AFTER EMPILHADEIRA

O livro, a carteirinha e a minha cara de empilhador profissional.

São gêmeos, duas bolinhas de vida pulsando na vida do meu chapa japonês.
O brazuca que está no curso copiou esses garranchos do livro acima. Tudo é uma questão de passar a bola, girar o jogo, movimento, constância, coletividade. Ele vai se dar bem.
Me dei bem, passei no exame prático sem erro, ponto máximo e fui elogiado no exame teórico. A prova é a carteirinha com a minha cara empilhada.
A essa hora, o Nescafé extra forte deve estar impregnando a casa, a vida do Imada, o japa chapa.
Aqui tem café, mas agora rola um chai indiano. Acho que é, tem um Taj Mahal na embalagem.
É, vou fazer um curso básico de enfermagem e cuidar de velhinhos em asilo. Mas e a empilhadeira?

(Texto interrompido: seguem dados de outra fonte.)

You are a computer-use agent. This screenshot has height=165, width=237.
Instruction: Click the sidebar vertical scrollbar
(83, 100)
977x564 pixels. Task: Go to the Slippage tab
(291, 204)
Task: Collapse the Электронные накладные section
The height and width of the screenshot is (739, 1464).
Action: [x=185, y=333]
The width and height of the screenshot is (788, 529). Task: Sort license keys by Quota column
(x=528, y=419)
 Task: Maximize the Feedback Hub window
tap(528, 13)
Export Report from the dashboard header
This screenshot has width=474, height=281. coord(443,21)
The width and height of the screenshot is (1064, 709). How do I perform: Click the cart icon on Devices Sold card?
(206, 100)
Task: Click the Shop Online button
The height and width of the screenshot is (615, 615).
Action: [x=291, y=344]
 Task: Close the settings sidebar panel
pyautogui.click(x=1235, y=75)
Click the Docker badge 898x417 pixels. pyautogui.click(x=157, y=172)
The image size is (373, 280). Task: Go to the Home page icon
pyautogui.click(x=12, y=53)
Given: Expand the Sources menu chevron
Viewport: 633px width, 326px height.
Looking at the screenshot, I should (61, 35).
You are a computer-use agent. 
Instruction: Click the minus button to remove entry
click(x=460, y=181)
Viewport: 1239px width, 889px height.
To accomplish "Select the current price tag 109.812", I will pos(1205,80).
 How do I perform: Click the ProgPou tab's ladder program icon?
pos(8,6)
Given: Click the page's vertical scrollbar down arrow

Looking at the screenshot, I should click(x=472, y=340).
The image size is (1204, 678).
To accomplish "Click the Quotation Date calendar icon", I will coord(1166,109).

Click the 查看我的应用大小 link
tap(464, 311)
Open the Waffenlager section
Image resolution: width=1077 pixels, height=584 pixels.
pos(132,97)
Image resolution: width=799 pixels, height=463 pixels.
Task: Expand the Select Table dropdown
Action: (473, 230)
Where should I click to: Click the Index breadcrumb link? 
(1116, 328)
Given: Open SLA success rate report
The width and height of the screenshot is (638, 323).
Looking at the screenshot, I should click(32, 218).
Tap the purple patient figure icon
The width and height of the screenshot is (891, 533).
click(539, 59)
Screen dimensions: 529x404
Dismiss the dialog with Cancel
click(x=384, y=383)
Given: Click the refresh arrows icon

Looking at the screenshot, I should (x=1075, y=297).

Não sei, e se depois de enfermagem eu resolver ser sushi man ou Ultra Man? Ou cantor de boleros ou auditor da secretaria das finanças do município?
Essa relação da pilhéria tropical com renascentismos múltiplos gera uma tremenda satisfação. Ulalá.
* No fundo de tudo, PIRATAS DO TIETÊ - ano II, 13. Cara, era Cr$ 5,000 - como se lê isso?

3 comentários:

Bem disse...

Naquela época a revistinha custou Cinco Mil Cruzeiros. Depois virou Cinco Cruzeiros Novos, Cruzados, daí Cruzeiros de novo, depois URV pra chegar no Real

Gilson Santos disse...

Sou mais fazer um curso de guindaste, melhor que enfermeiro vai por mim. Ja imagino os velhinhos correndo pelo corredor com suas cadeiras de rodas gritando...
- corre , corre ele chegou!!!!!

Emerson disse...

Acho que é cinco Cruzeiros (moeda que vigorou no Brasil entre 1970 e 1986 até ser substituída pelo PMDB do Sarney, digo, pelo Cruzado do Funaro) porque, apesar dos 3 zeros, acho que o Brasil nunca usou a vírgula como separador de milhar. Parabéns pelo empilhamento!